== Dataset records ==

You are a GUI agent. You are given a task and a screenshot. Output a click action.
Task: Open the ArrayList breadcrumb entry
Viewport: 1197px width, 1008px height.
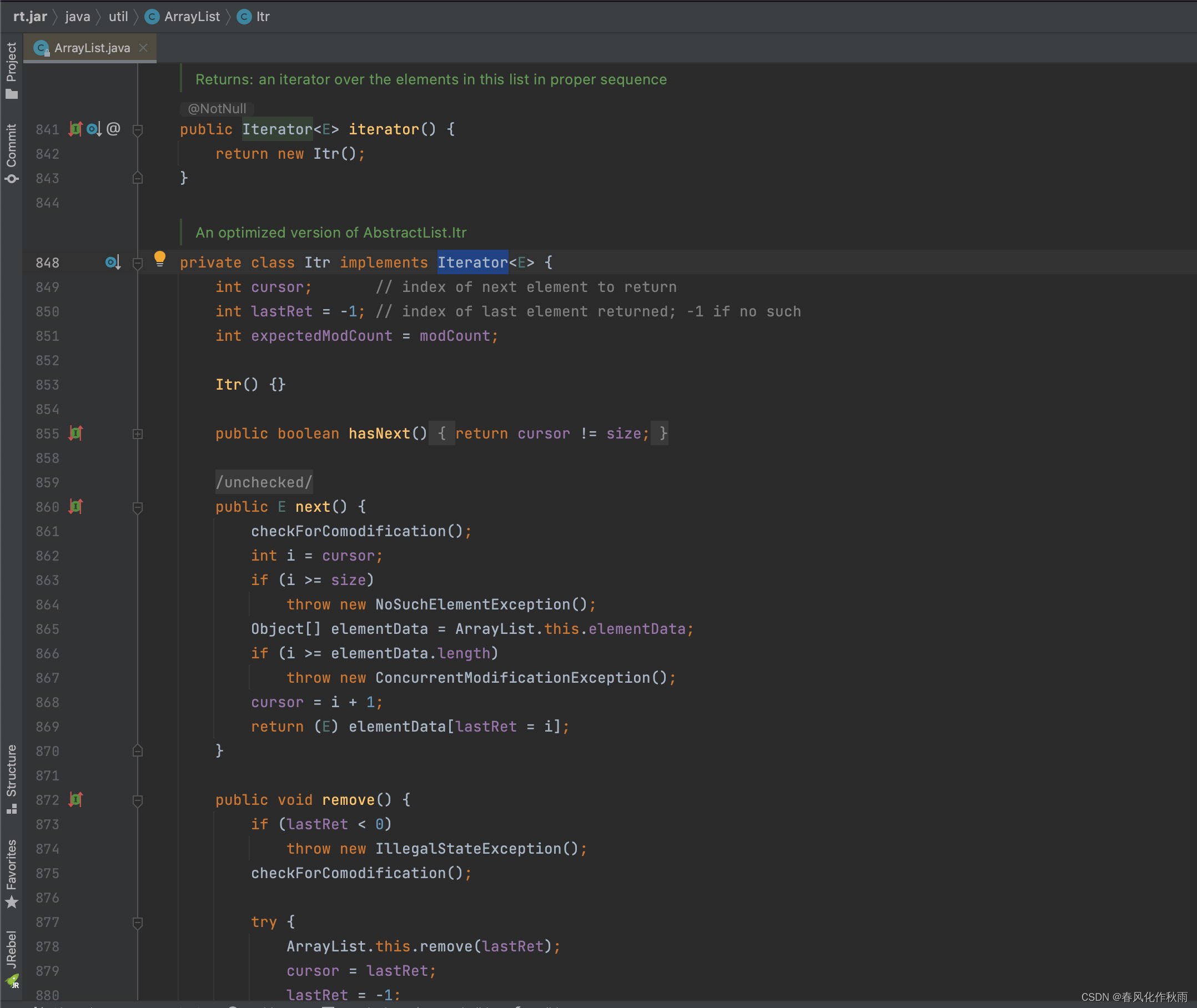pyautogui.click(x=192, y=17)
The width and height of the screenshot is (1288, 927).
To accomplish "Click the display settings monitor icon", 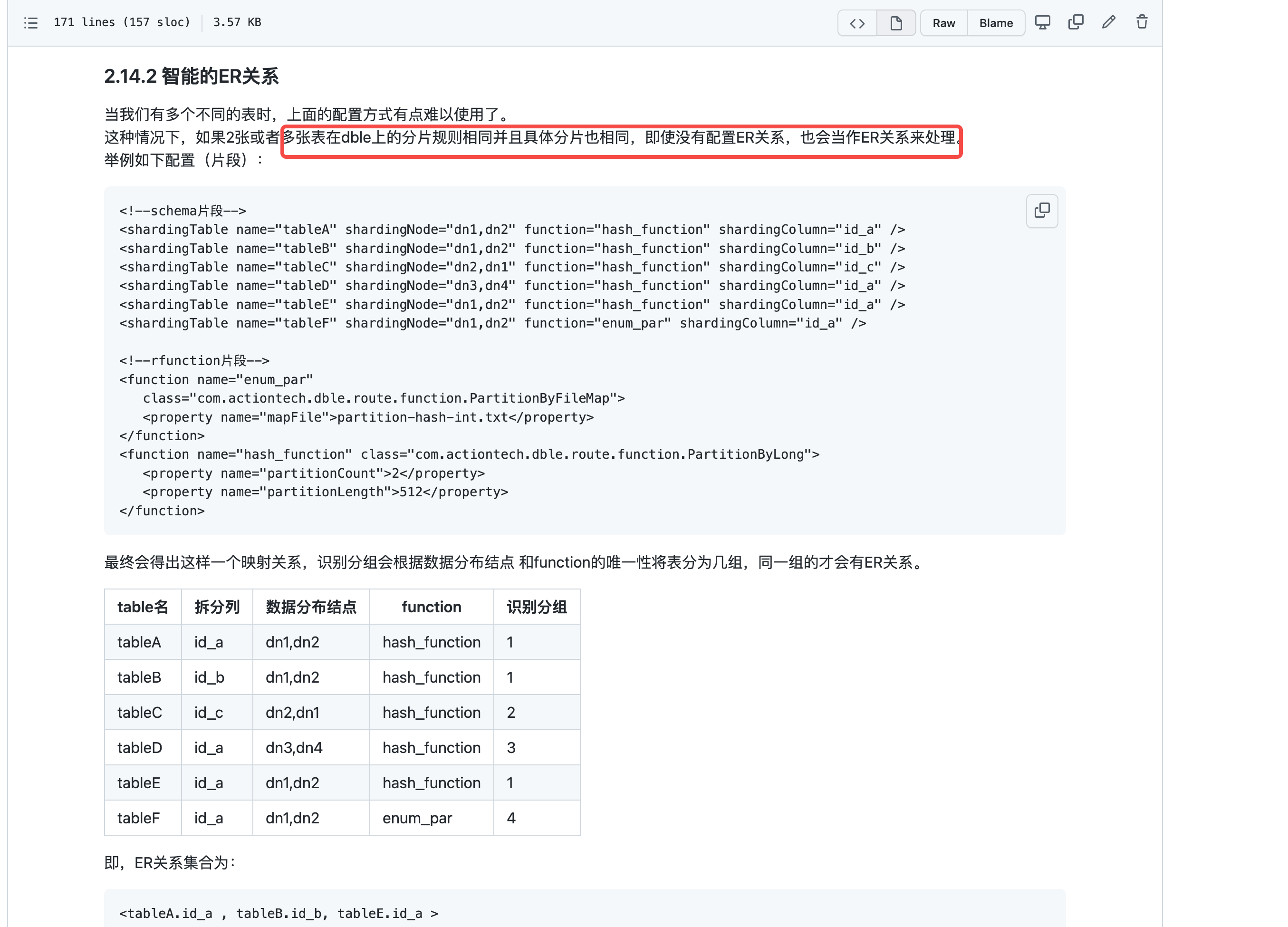I will 1043,21.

===

Whenever a line of the material above contains the string "screenshot", copy that line out.

You are a GUI agent. You are given a task and a screenshot. Output a click action.
The width and height of the screenshot is (1288, 927).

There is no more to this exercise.